Stop buying things and start talking to each other. They’ve always known that was how they lose.

[–] [email protected] 3 points 2 years ago* (last edited 2 years ago)

OMG those quotes mention so many of my early internet memories. Dreamwidth. And before that, Livejournal before it sucked. And Diaryland. And Diary-X. And egroups. I miss those days so much. Twitter and Reddit weren't the first to jump the shark, by a long shot.

[–] [email protected] 0 points 2 years ago (1 children)

I cannot read that and feel how short-sighted it is. The death of online communities due to money sucks. But how about the actual death of physical people and their physical communities due to literally the exact same thing? It seems douchey to complain about capitalism killing message boards and not connect the idea at all to how it has been killing everything on earth since humans became a thing.

[–] [email protected] 0 points 2 years ago

Here it is: good ol' "Whataboutism", I almost had hope that one discussion could survive without someone going "wait, what about this other thing that people know and probably care about, but is completely irrevelant to the current conversation at hand?" but ah well, today just wasn't the day, I guess.

Seriously tho, to borrow your first sentence: I can't help but read something like "But how about the actual death of physical people and their physical communities" and think...are people just incapable of caring about two seperate issues of different scales at the same time? I don't know, maybe I'm weird because I don't suddenly think of the all starving people around the world and bring them up when the topic of the closing of the food joint a couple of blocks down gets brought up by the regulars...

[–] [email protected] 12 points 2 years ago (2 children)

Interest rates. Money isn't free anymore. It's still not super expensive but it's 5x more expensive than what it used to be since 2008.

[–] [email protected] 5 points 2 years ago (1 children)

This is the answer. The age of free money is over and now we are seeing the effect; rampant inflation and high interest rates. The chickens come home to roost, always.

As a result, the burn rate and runway is starting to be factors in all businesses that aren’t making a profit.

[–] [email protected] 1 points 2 years ago

Yep, VCs are unwilling to just fund any old thing hoping they'll hit the lottery right now when money is "expensive".

[–] jennwiththesea 2 points 2 years ago

Thank you for answering the "why now, and why so suddenly" part.
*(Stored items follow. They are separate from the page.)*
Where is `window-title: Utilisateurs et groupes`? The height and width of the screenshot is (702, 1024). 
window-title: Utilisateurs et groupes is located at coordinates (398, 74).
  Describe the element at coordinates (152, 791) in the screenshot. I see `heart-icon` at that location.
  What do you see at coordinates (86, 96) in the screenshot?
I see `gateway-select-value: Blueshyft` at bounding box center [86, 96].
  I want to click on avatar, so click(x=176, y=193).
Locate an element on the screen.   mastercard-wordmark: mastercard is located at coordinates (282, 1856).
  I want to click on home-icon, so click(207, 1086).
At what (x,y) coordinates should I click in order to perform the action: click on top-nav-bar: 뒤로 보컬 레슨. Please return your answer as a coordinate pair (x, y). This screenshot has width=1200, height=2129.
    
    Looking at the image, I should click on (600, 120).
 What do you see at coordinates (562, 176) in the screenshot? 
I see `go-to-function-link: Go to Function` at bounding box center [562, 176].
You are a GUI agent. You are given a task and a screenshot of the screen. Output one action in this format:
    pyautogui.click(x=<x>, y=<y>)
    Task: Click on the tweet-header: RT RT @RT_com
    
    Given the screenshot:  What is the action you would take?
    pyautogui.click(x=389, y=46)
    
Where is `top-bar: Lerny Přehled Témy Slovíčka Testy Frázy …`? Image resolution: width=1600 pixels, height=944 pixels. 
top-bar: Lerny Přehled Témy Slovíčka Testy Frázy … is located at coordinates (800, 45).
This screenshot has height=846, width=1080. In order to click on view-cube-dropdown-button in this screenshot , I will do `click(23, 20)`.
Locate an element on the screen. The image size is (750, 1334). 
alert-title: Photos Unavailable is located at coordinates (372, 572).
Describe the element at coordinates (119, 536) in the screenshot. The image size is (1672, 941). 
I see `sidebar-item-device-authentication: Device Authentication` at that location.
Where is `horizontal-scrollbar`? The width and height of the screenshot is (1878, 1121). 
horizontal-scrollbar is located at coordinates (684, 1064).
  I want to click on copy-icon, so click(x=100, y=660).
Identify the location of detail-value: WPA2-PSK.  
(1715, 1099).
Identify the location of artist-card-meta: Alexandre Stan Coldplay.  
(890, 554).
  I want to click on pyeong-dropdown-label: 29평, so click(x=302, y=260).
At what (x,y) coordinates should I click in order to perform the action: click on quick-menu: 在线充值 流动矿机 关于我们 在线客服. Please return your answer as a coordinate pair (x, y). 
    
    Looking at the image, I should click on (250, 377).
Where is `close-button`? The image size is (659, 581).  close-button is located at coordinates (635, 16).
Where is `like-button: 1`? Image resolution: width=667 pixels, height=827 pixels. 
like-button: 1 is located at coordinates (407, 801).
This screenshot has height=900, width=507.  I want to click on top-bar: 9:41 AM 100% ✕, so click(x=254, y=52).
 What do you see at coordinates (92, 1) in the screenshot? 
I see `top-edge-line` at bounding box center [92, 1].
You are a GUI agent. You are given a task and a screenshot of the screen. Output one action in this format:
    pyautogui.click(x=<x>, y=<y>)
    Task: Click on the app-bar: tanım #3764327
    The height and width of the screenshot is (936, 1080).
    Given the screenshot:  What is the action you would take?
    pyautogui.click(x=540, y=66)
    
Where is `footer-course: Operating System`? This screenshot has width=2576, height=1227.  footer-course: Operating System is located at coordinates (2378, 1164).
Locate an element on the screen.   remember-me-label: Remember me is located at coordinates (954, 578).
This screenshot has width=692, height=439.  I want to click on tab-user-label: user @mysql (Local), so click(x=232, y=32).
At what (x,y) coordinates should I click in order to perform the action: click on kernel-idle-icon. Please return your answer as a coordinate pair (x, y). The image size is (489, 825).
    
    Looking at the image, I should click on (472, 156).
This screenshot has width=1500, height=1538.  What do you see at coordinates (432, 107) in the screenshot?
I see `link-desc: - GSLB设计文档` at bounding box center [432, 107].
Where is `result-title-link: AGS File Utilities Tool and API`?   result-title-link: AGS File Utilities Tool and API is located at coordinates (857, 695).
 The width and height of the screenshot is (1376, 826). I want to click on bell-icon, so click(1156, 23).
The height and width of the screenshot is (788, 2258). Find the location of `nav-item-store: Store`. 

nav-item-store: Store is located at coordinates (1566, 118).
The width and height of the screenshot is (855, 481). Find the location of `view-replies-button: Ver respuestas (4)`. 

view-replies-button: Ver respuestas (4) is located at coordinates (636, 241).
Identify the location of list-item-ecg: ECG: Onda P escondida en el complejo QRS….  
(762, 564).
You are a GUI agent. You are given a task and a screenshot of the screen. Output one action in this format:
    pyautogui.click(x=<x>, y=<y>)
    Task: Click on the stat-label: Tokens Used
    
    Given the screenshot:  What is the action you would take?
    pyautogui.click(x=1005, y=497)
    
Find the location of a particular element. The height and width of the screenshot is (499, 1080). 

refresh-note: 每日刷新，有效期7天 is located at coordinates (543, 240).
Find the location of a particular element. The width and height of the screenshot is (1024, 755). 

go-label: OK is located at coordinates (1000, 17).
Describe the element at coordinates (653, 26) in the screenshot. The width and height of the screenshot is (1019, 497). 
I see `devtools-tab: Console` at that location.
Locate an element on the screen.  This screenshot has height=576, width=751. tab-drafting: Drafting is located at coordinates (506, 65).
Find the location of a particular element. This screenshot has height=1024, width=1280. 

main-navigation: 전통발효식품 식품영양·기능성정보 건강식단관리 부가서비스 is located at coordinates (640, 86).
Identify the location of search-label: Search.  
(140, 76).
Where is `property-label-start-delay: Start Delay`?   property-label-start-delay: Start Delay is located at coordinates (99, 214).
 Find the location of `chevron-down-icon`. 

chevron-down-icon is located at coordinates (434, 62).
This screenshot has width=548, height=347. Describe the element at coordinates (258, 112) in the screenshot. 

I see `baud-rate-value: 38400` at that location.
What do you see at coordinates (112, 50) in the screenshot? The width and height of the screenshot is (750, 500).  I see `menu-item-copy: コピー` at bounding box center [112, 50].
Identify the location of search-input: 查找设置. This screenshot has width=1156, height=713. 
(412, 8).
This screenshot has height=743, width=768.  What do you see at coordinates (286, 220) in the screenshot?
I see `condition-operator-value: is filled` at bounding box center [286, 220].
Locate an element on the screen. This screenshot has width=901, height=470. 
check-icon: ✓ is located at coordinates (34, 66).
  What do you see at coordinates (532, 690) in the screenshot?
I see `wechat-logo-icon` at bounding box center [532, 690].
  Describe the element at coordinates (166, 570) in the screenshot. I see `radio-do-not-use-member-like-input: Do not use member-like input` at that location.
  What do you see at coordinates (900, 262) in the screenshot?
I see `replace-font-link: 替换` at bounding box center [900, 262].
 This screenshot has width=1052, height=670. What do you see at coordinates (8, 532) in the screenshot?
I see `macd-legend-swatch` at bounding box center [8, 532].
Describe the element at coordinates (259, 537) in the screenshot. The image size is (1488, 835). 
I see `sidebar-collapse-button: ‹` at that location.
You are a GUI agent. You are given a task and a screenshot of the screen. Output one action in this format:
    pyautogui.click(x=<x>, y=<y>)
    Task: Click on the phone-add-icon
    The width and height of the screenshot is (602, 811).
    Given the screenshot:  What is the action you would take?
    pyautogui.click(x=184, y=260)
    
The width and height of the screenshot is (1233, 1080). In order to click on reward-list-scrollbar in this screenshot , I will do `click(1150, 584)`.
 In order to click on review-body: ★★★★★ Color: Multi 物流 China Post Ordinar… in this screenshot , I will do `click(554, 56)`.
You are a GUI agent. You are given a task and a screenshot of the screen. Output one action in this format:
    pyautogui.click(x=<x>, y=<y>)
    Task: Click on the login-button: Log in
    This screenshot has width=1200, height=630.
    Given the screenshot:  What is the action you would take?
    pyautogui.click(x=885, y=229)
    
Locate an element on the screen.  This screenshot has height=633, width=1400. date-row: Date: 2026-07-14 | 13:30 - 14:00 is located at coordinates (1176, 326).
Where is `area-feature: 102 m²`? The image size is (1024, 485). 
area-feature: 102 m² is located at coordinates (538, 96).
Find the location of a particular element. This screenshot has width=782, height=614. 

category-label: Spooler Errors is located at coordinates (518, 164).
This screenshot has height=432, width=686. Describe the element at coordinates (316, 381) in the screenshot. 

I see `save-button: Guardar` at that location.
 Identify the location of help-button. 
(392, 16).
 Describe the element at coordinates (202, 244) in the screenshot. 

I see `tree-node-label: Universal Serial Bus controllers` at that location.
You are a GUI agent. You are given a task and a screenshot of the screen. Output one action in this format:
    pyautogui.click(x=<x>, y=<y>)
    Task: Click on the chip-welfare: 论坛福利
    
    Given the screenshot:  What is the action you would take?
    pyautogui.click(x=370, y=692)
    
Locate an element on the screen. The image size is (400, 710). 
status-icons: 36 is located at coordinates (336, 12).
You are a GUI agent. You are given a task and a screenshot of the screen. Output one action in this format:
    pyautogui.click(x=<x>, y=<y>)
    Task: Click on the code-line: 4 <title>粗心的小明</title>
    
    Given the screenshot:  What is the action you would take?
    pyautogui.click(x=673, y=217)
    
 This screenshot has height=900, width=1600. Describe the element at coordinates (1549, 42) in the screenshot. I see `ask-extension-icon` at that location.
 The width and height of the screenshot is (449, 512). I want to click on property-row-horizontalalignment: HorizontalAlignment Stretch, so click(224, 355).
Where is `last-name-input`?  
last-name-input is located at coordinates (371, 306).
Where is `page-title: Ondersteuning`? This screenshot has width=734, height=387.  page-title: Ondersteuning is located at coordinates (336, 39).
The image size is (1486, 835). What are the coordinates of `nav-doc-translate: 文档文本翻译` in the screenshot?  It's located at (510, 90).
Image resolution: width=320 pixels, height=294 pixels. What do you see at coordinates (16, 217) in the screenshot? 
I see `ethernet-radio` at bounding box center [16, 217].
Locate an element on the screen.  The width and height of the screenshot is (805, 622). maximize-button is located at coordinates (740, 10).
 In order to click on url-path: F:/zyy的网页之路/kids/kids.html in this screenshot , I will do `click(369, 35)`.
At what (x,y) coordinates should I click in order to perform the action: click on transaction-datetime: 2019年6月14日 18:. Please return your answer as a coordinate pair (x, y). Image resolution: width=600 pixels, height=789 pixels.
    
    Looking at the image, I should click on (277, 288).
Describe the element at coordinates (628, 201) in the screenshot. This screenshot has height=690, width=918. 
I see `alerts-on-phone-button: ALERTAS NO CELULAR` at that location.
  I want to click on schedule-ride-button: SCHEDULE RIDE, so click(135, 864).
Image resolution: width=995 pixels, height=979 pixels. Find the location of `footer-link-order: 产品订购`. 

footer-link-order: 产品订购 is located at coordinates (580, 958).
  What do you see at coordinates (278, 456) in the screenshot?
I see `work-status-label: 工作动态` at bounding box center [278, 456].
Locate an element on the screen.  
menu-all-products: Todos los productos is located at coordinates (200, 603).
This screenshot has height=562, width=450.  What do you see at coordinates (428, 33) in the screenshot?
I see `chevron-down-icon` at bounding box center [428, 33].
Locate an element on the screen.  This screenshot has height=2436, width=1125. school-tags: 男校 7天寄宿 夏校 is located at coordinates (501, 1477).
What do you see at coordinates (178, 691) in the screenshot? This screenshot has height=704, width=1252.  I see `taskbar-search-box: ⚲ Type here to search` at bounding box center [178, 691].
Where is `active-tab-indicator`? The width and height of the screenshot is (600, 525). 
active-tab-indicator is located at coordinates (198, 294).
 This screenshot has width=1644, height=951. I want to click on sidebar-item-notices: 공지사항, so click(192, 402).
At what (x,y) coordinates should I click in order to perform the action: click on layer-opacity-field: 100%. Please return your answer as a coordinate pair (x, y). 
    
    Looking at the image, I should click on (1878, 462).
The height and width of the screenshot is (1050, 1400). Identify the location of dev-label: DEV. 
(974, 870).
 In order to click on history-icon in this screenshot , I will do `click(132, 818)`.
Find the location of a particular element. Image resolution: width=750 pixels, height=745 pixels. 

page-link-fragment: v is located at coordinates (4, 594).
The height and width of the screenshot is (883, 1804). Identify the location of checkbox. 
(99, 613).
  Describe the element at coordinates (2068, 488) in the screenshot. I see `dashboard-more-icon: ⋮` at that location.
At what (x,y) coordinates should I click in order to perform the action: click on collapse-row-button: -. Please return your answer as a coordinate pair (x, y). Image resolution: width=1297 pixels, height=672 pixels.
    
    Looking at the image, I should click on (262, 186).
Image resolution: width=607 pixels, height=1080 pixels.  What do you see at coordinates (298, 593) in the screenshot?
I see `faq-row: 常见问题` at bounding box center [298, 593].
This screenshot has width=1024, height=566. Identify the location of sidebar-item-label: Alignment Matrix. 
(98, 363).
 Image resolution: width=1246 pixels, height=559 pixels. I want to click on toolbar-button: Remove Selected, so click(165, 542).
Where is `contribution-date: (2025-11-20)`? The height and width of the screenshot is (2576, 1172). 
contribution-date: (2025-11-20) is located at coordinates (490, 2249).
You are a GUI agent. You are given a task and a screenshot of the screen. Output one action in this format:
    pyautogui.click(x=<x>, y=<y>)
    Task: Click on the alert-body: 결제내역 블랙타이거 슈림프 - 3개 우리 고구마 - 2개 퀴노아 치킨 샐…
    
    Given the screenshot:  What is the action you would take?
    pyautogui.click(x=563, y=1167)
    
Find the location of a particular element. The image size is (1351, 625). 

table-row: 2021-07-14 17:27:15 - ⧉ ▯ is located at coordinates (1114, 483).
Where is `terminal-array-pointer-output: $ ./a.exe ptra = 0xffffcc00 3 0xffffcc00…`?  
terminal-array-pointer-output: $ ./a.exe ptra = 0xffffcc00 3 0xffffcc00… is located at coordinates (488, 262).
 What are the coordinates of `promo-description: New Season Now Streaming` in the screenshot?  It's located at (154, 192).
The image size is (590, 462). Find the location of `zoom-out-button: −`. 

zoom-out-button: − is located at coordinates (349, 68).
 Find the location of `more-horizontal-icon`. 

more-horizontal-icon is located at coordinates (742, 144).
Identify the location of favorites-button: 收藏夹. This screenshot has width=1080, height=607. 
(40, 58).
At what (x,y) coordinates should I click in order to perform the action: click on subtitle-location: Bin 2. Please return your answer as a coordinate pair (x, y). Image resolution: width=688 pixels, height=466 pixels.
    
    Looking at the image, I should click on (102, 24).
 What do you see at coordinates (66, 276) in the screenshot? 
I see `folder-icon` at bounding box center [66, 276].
I've been really confused by this, too. Expensive money makes a lot of sense.

[–] [email protected] 7 points 2 years ago

2022-'23 really has been the year of enshitification

But I think it all started with Tumblr

[–] CavalierAlbatross 7 points 2 years ago (1 children)

A few companies open the floodgates and takes a lot of the blame, flak, and focus (see: Netflix, Twitter). Other companies can seize the moment and ride the wave to potentially increase profits with less blowback than they might otherwise receive.

[–] Eddyzh -1 points 2 years ago* (last edited 2 years ago)

I mean Netflix has the community and producers thing and all but starting charging money for shared accounts and offering a cheaper version with adds is not really enshittificstion to me.

The deliver a service I pay for. That's ok.

[–] [email protected] 2 points 2 years ago

I think you mean dialer.

Many companies are realizing they can screw their users over and turn a profit for their actual bosses, the shareholders. Whether that's true only time will tell.

[–] [email protected] 1 points 2 years ago

Many companies are getting more aggressive against their customers, and in the end it feels like the internet as it used to be is really dying, and we might end up with the whole “dead internet theory” becoming reality. I don’t know it just feels very depressing.

With all the distributed social networks getting popular only among tech-literate people it feels like we're getting a reverse- Eternal September as well.

[–] [email protected] 1 points 2 years ago

Many companies are getting more aggressive against their customers

Oh no, they are getting more friendly to their customers. The thing is, you’re not the customer, the ad companies are the customers. You’re the product they’re selling. And they want to improve the product by controlling it more.